▶ **EXERCISE INSTRUCTIONS**: Output the line containing "Open the wrench" and all subsequent lines of the listing below, copied exactly, with no other lines.

▶ **EXERCISE INPUTS**:
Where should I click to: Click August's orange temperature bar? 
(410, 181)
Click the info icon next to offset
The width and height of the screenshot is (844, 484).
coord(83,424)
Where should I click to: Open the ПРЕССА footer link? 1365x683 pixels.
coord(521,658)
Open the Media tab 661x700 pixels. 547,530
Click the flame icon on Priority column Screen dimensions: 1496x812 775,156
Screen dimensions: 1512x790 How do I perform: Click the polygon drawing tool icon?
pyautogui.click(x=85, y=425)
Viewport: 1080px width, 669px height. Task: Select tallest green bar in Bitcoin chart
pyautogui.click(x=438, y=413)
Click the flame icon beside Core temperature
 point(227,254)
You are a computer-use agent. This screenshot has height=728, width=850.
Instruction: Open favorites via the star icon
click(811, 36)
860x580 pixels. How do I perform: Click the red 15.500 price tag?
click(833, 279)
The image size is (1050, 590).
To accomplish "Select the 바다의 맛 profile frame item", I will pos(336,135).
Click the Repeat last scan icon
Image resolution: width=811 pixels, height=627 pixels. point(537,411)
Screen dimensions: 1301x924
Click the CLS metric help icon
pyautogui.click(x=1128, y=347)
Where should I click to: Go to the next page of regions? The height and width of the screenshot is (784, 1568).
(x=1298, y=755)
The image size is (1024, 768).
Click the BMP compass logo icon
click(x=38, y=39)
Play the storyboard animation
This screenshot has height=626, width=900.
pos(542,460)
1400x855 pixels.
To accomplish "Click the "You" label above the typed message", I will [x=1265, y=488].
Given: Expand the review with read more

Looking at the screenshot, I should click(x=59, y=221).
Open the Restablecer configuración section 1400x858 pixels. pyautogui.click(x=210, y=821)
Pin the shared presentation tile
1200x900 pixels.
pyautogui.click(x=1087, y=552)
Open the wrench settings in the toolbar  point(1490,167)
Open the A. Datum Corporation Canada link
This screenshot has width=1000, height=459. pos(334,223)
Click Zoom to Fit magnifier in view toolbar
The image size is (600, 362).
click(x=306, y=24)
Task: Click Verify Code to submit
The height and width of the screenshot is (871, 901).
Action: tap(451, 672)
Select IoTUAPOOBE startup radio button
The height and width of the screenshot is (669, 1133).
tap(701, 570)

▶ **SOLUTION**:
Open the wrench settings in the toolbar  point(1490,167)
Open the A. Datum Corporation Canada link
This screenshot has width=1000, height=459. pos(334,223)
Click Zoom to Fit magnifier in view toolbar
The image size is (600, 362).
click(x=306, y=24)
Task: Click Verify Code to submit
The height and width of the screenshot is (871, 901).
Action: tap(451, 672)
Select IoTUAPOOBE startup radio button
The height and width of the screenshot is (669, 1133).
tap(701, 570)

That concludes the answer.